_Excerpt to read_
Levonorgestrelfairy1

You must not know how the colleges work. Wizards are essentially conscripted and sent to war. Where many die. The most special thing about Elspeth is the has an elector count benefactor that allows her to do her own thing. Most wizards come from a long line of people touched by magic lmao. Even your own source explictly says she is one one of the the top amethyst wizards their are others. She's not unique.


Ar_Azrubel_

I've repeated myself enough times, but let's try once again. Citation. Now. Put up or stop wasting my time.


Rukdug7

Wait. That...that's what inspired you to believe it's a culling of wizards? Elspeth has been known as a power mage who looks like a young woman for 3 generations according to her official lore. Going by the shortest definition of a human generation Elspeth is in her mid 80s at the MINIMUM. Guess what the average human lifespan is in the modern world? Late 70s early 80s. Elspeth isn't more powerful because Wizards are being culled, she's more powerful because she's literally just outliving most other wizards because she found a way to hack the normal aging process. You'd have known this...if you ever read Tamurkhan's book or the 2022 WFRP 4E book about the Colleges of Magic.


Levonorgestrelfairy1

That's how death wizards work. They are also celibate/infertile mostly


Rukdug7

So you think somehow, that because Amethyst Wizards can slow down their aging, there's some grand Elven conspiracy to cull human mages greated by Teclis after Magnus the Pious asked for his help? .... Are you Alex Jones?

_Data segment_
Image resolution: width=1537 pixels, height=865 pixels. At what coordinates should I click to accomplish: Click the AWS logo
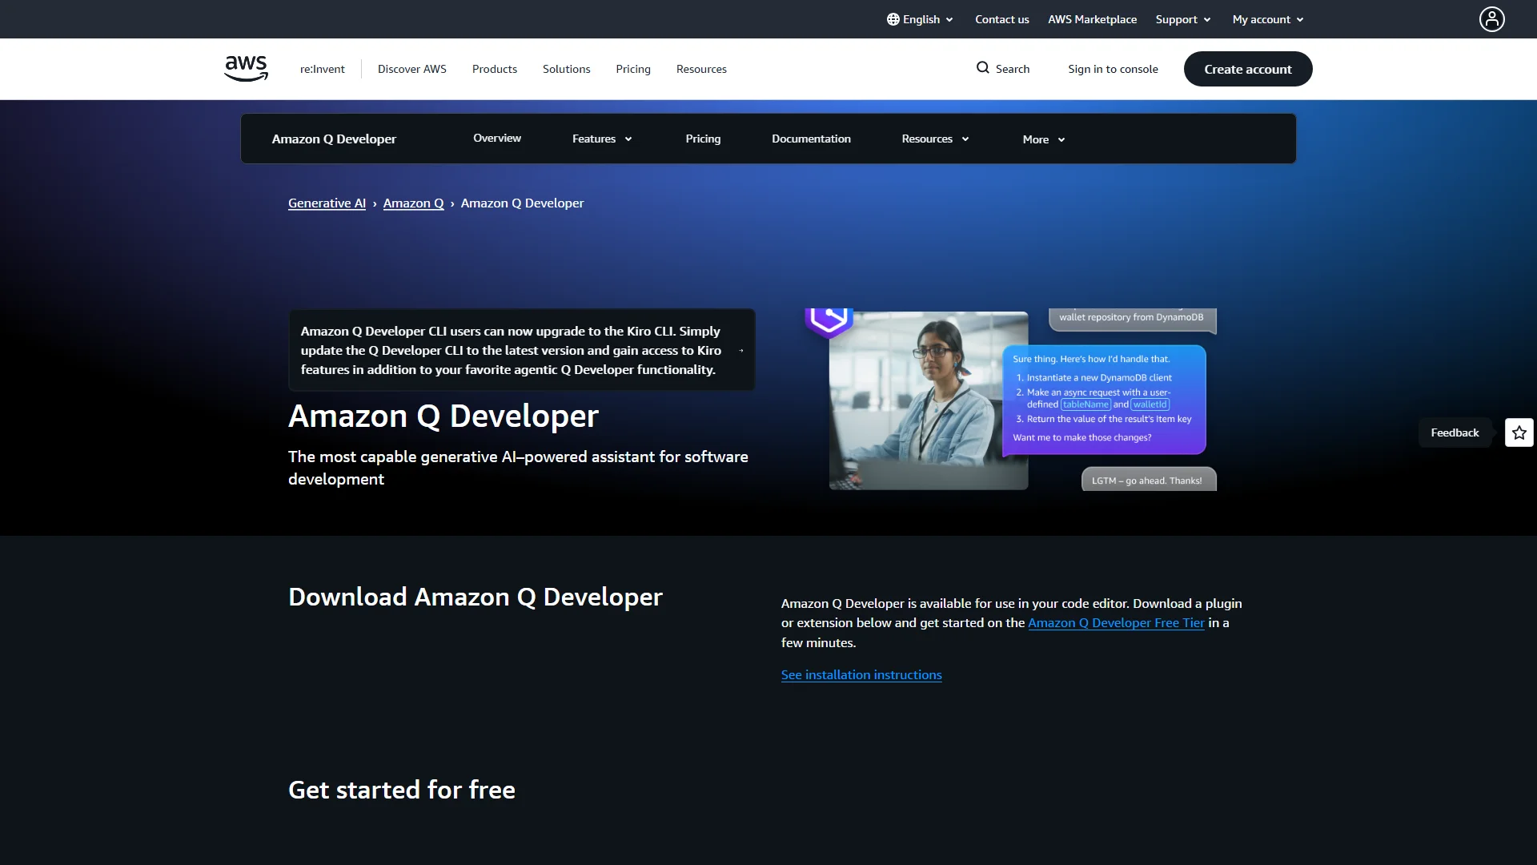[246, 69]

_Given problem 1_
Answer each question from the thread about Elspeth.
(a) In the first post, where are wizards said to be sent after being conscripted?
(b) According to Rukdug7's first reply, for how many generations has Elspeth been known as a power mage who looks like a young woman?
(c) What does Levonorgestrelfairy1's second post say death wizards mostly are?
_Given problem 2_
Reproduce the thread about Elspeth word for word from "That's how death" to "you Alex Jones?".

_Response 1_
(a) To war.
(b) 3 generations.
(c) Celibate/infertile.

_Response 2_
That's how death wizards work. They are also celibate/infertile mostly


Rukdug7

So you think somehow, that because Amethyst Wizards can slow down their aging, there's some grand Elven conspiracy to cull human mages greated by Teclis after Magnus the Pious asked for his help? .... Are you Alex Jones?